La vertenza Trapani è apertissima. Le garanzie della proprietà, dopo la promozione in serie B, non hanno ancora avuto un riscontro concreto ma il conto alla rovescia è già cominciato da tempo e scadrà il prossimo 24 giugno. Superato questo termine di scadenza senza iscrizione al campionato l’impresa del Provinciale sarà soltanto un ricordo ed il Trapani sarà cancellato dal calcio italiano. La situazione è questa. La proprietà ha parlato di cessione di quote, di nuovi soci, di garanzie bancarie, ma per l’iscrizione ci vuole qualcosa di più delle parole, ma atti , documenti e carte ufficiali. Il sindaco di Trapani Giacomo Tranchida ha deciso d’intervenire con una delibera di giunta: “Ho convocato la Giunta e stamani daremo formale mandato all’Avvocatura comunale per intraprendere, in ogni opportuna sede, ogni possibile azione a salvaguardia e tutela degli interessi della comunità”. E’ tuttavia evidente che si tratta di una iniziativa che avrebbe effetti a cose fatte, e soltanto a risarcimento danni. Tranchida prova a metterci una pezza ma la situazione è cristallizzata e lui stesso alla fine non può che riconoscerlo: “Pur avendo pieno rispetto delle dinamiche commerciali, ritengo che non si possa continuare a giocare con l’immagine e l’onorabilità della Città di Trapani ed a calpestare le legittime aspettative della stessa e degli sportivi in nome di interessi privati.
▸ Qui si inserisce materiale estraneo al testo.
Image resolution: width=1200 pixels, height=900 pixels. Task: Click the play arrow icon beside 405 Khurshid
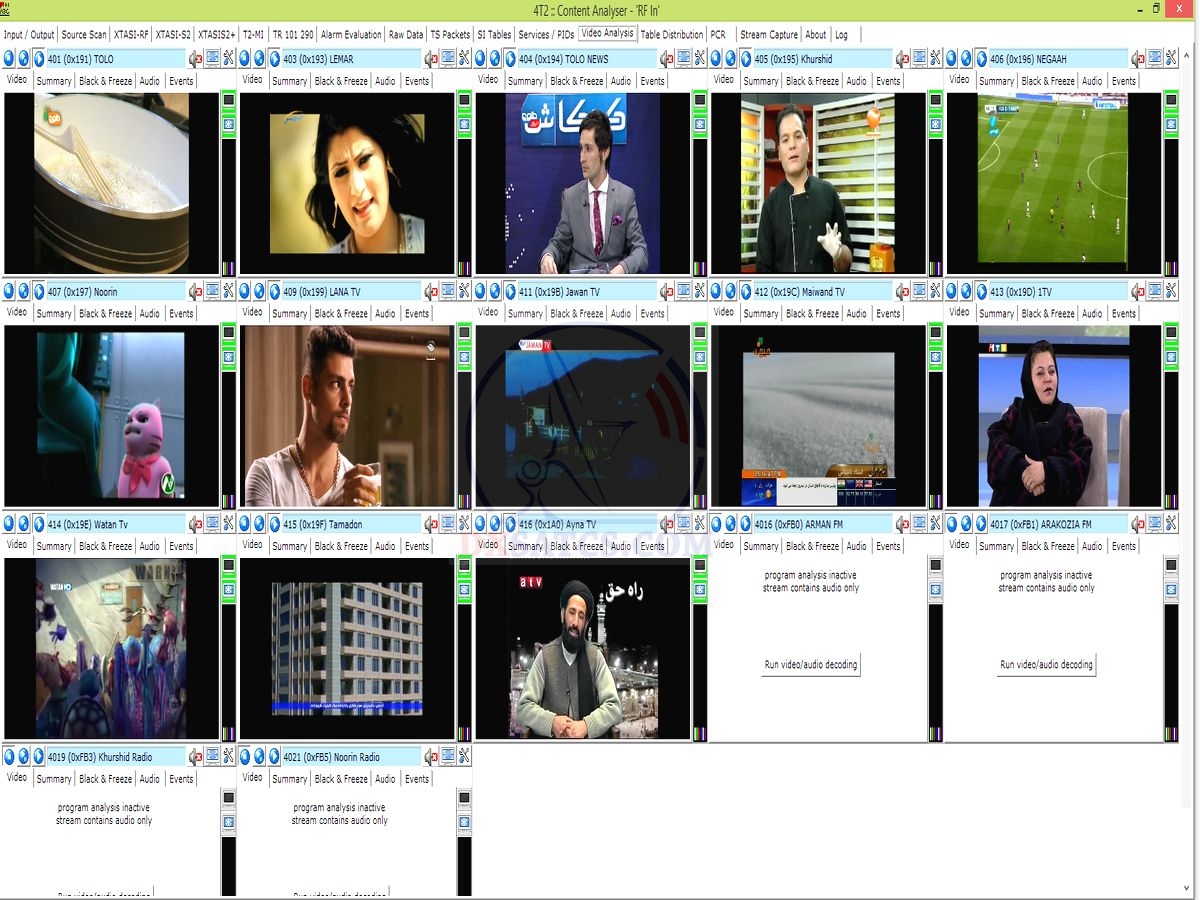(x=745, y=59)
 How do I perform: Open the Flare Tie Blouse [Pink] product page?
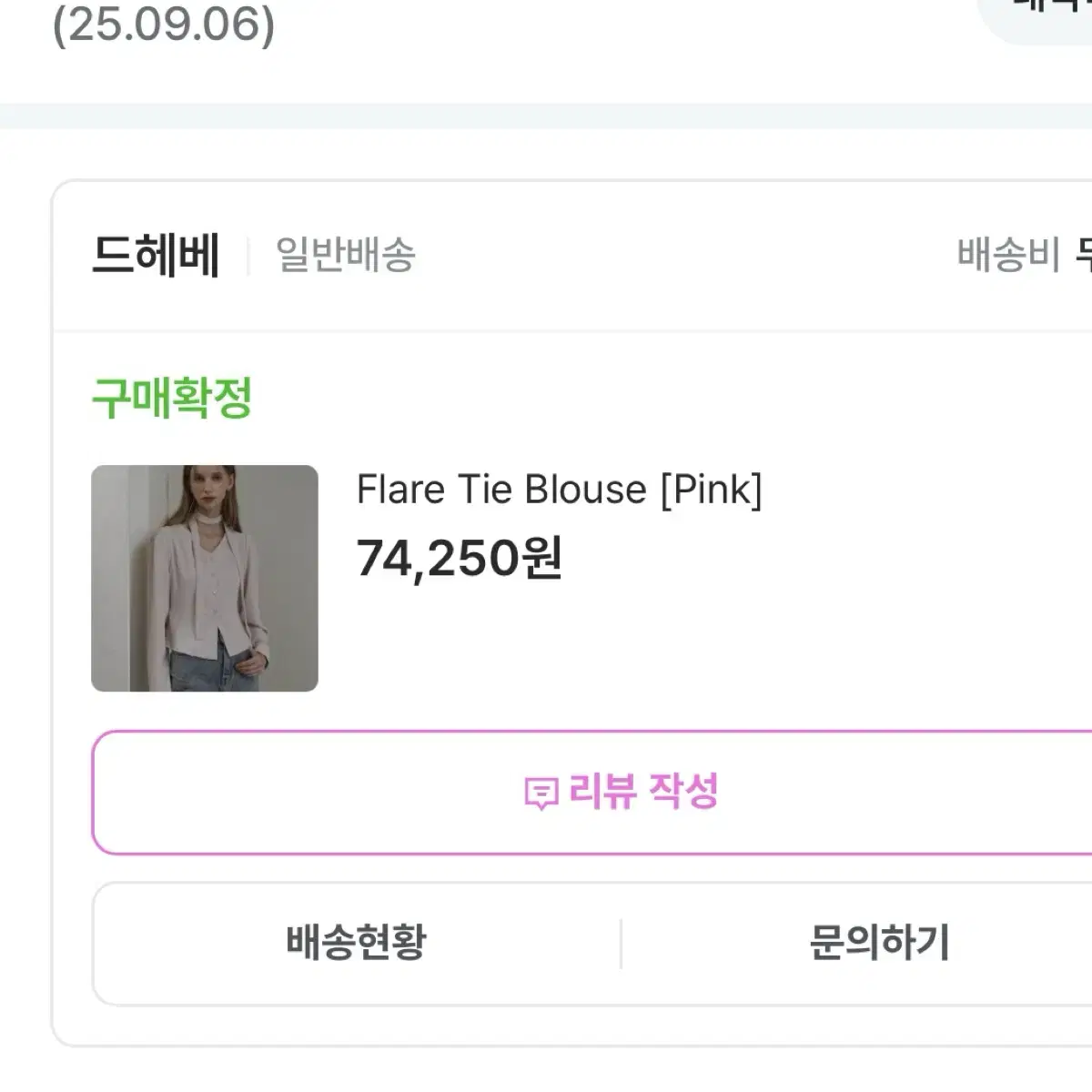(x=560, y=489)
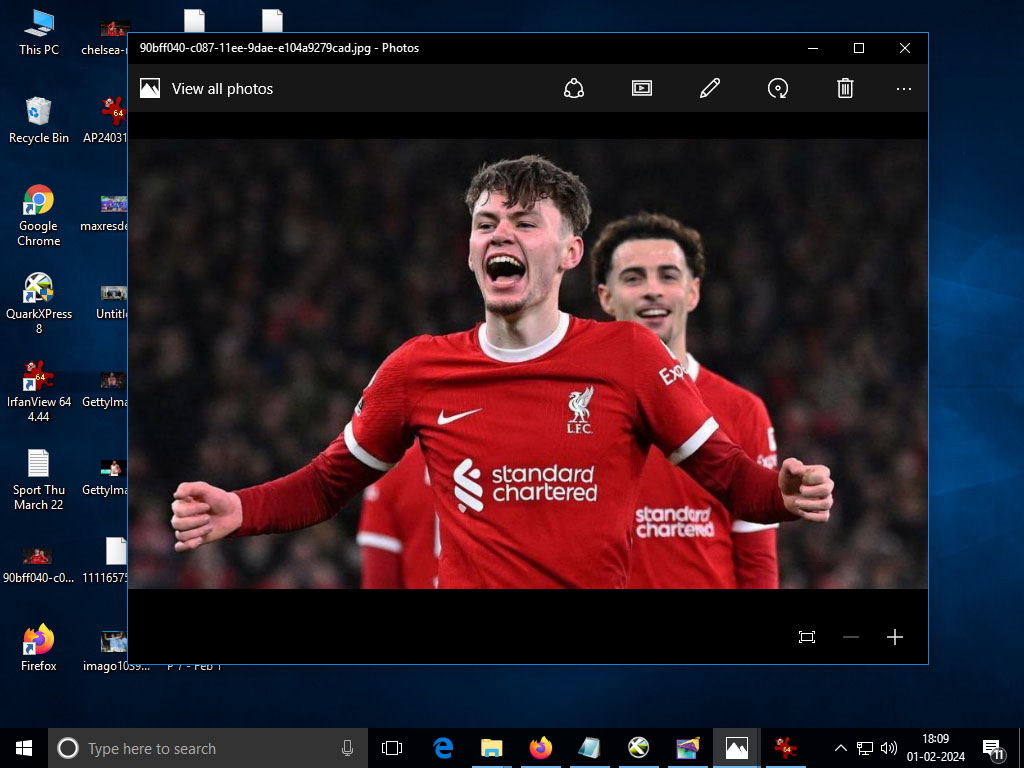Click the Type here to search box
Viewport: 1024px width, 768px height.
[205, 748]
Ribadisco che gli interessi privati non possono ancora prendersi gioco degli interessi collettivi della comunità trapanese. Non è questo lo sport che la migliore tradizione sportiva trapanese insegna”. In vicende come queste la tempistica è fondamentale e per un intervento esterno come quello del Comune è margini sono più che mai risicati. Il sindaco aggiunge che “chi intende continuare a giocare a Risiko sappia che oggi rischia di pagarne un prezzo salato che in ogni sede l’amministrazione comunale avrà a rivendicare e senza sconti, per protagonisti e comprimari”. Se davvero, come dice Tranchida, ci sono in campo giocatori di Risiko ci vorrebbe ben altro per indurli a più miti consigli.